Morning comes all too soon and the nightmare starts again. I am woken at 6.40 for medication. I am given a cup full of pills to help me cope with my constant nerve pain. This pain feels like a million ants running up and done my spine while simultaneously all the while stinging me. The cocktail of pills is washed down with a clear, oily, liquid syrup which leaves the worst aftertaste.
At 7.15 a very unpleasant health care assistant begins shovelling cereal in to my mouth. Most of it pours on my chin and down my hospital nightgown. I ask him to slow down but he says we have a schedule to stick to.
I am agitated and frustrated. I did not sleep much last night. I did not really get an opportunity to rest in a ward filled with 19 people: people need to be turned and toileted during the night, sometimes people cry out for assistance.
I ask a nurse for my turn to shower and I’m told that showers are not an everyday thing. I had one yesterday therefore I must wait until tomorrow. Instead I am presented with a basin of soapy water and two care assistants ready to wash me down. It would take the same approximate time to do both.

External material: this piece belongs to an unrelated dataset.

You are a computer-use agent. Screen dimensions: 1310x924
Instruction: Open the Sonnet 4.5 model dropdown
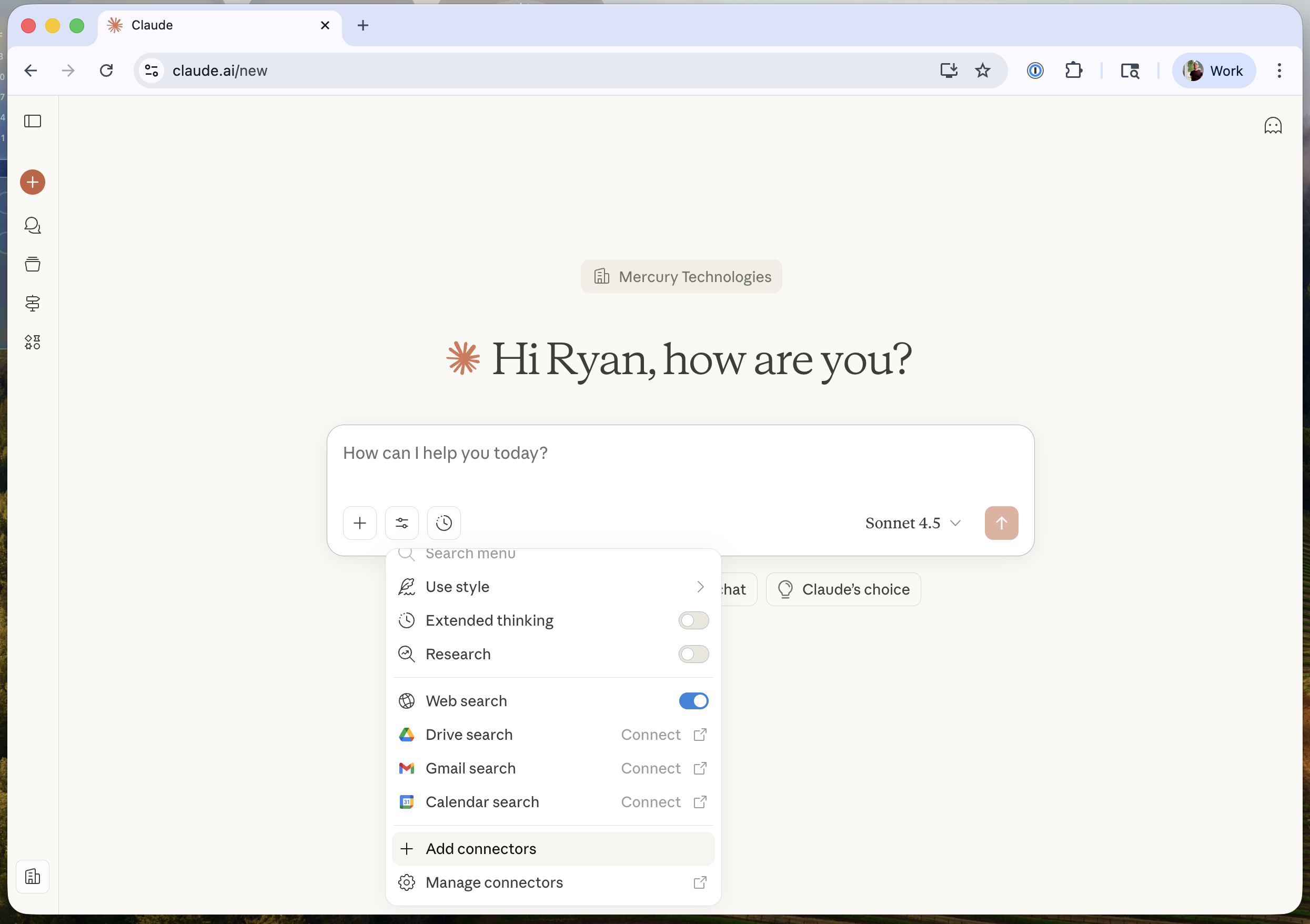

I become even more highly frustrated at my lack of independence and my newfound childlike need for assistance.
On my days to shower, I am told that it is unsafe for me to use a showerchair at this early stage of rehab due to blood pressure lows and the risks of fainting. My only other option, I must tolerate lying flat on a trolley and have two strangers roll me side to side as I am scrubbed much like a horse might be. The male and female attendant make small chat to try and ease my embarrassment; “nothing we haven’t seen before” she says with a gentle smile. The shower lasts approximately 3 to 4 mins..no personal grooming as there is no time allowed I’m told. I feel like I’m on nothing short of a human conveyer belt.
Once dried, I am dressed within moments and simply placed in my wheelchair. It is now 8.20. Staff exit from behind my curtain and all is still for a moment as I catch my breathe. I begin to push to physio but as I do so everything starts to become more and more blurry until I pass out. I wake up with a nurse elevating my legs and another fanning me with a towel. This is a daily occurrence for approximately the next six consecutive months due to lows in my blood pressure.
It is 9am. A nurse pushes me to physio. Physio begins.
This is the one of the 312 days I spent in rehab; the memory of which is scratched deep into my soul and will last a lifetime.